Le président d'une des plus importantes associations de soutien aux victimes du génocide des Tutsi a de son côté regretté que le président français Emmanuel Macron n'ait pas présenté «clairement des excuses» dans son discours sur le rôle de la France dans le génocide. «On s'attendait à ce qu'il présente clairement des excuses au nom de l'Etat français. Il ne l'a pas fait. Même demander pardon, il ne l'a pas fait», a déclaré à l'AFP le président d'Ibuka Egide Nkuranga. Toutefois, a-t-il ajouté, le président Macron «a vraiment essayé d'expliquer le génocide, comment ça s'est passé, ce qu'ils n'ont pas fait, leurs responsabilités [...] C'est très important, ça montre qu'il nous comprend.» 

Avant d'entamer son voyage, Emmanuel Macron avait promis : «Au cours des prochaines heures, nous allons écrire ensemble une page nouvelle de notre relation avec le Rwanda et l’Afrique.»

Le rôle joué par la France dans le génocide du Rwanda fait l'objet de tensions entre les deux pays. Seul président avant Emmanuel Macron à s'être rendu à Kigali depuis le génocide de 1994, Nicolas Sarkozy avait alors reconnu en 2010 de «graves erreurs» et une «forme d'aveuglement» des autorités françaises ayant eu des conséquences «absolument dramatiques».

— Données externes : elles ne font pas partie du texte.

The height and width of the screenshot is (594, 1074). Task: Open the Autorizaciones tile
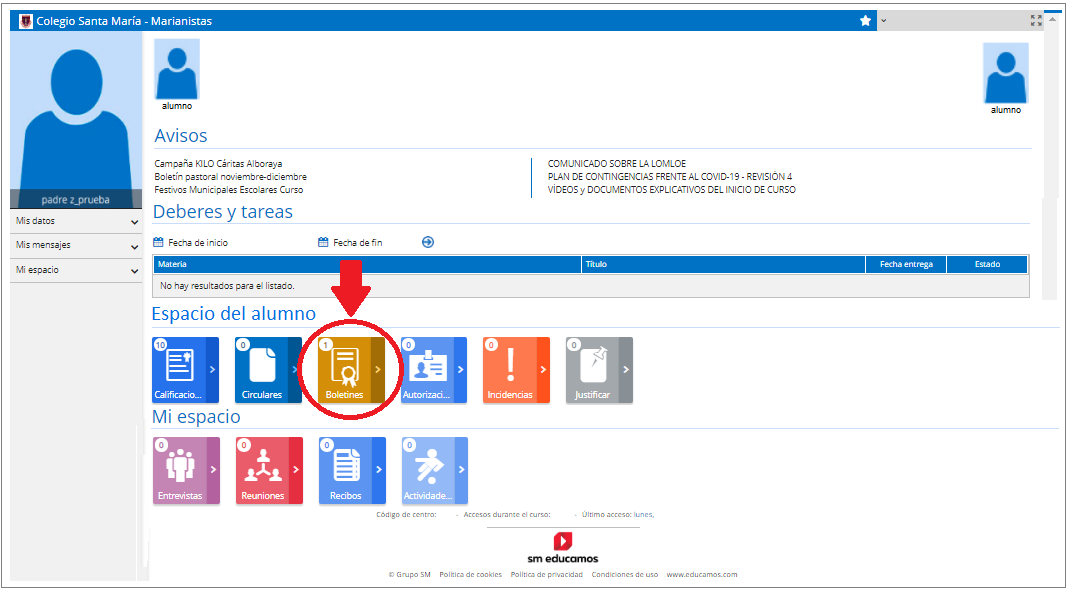(427, 370)
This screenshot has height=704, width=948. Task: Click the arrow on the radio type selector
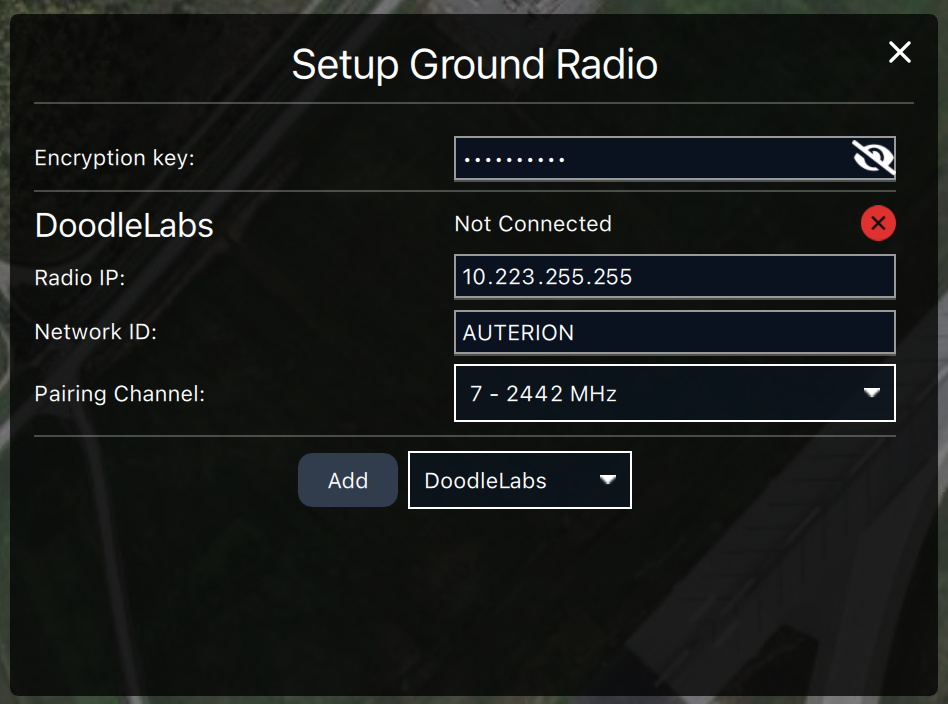[x=607, y=481]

Une «lourde responsabilité» pointée dans des rapports

En mars 2021, un rapport d'historiens commandé par Emmanuel Macron, dirigé par Vincent Duclert et consacré au rôle joué par Paris dans ces événements avait conclu à des «responsabilités lourdes et accablantes» ainsi qu'à l'«aveuglement» du président socialiste de l'époque François Mitterrand et de son entourage face à la dérive raciste et génocidaire du gouvernement hutu, alors soutenu par la France.

Un autre rapport réalisé par un cabinet d'avocats américains et publié ce 19 avril, affirme lui aussi que la France «porte une lourde responsabilité pour avoir rendu possible» le génocide «prévisible» des Tutsi en 1994, qui a fait plus de 800 000 morts en trois mois, entre avril et juillet 1994, selon l'ONU.

Le rapport de près de 600 pages n'a pas pu établir de preuves quant à la participation de responsables ou de personnels français aux tueries, entre avril et juillet 1994. Mais il rejette l'idée que Paris était «aveugle» face au génocide qui se préparait, comme l'a récemment estimé le rapport de l'historien français Vincent Duclert, remis fin mars au président Emmanuel Macron qui l'avait commandé.

Le rapport du cabinet américain souligne de son côté que la France a été un «collaborateur indispensable dans l'établissement d'institutions qui deviendraient des instruments du génocide». «Aucun autre Etat étranger n'avait connaissance du danger représenté par les extrémistes rwandais tout en appuyant ces mêmes extrémistes [...] Le rôle du pouvoir français a été singulier», pouvait-on encore y lire.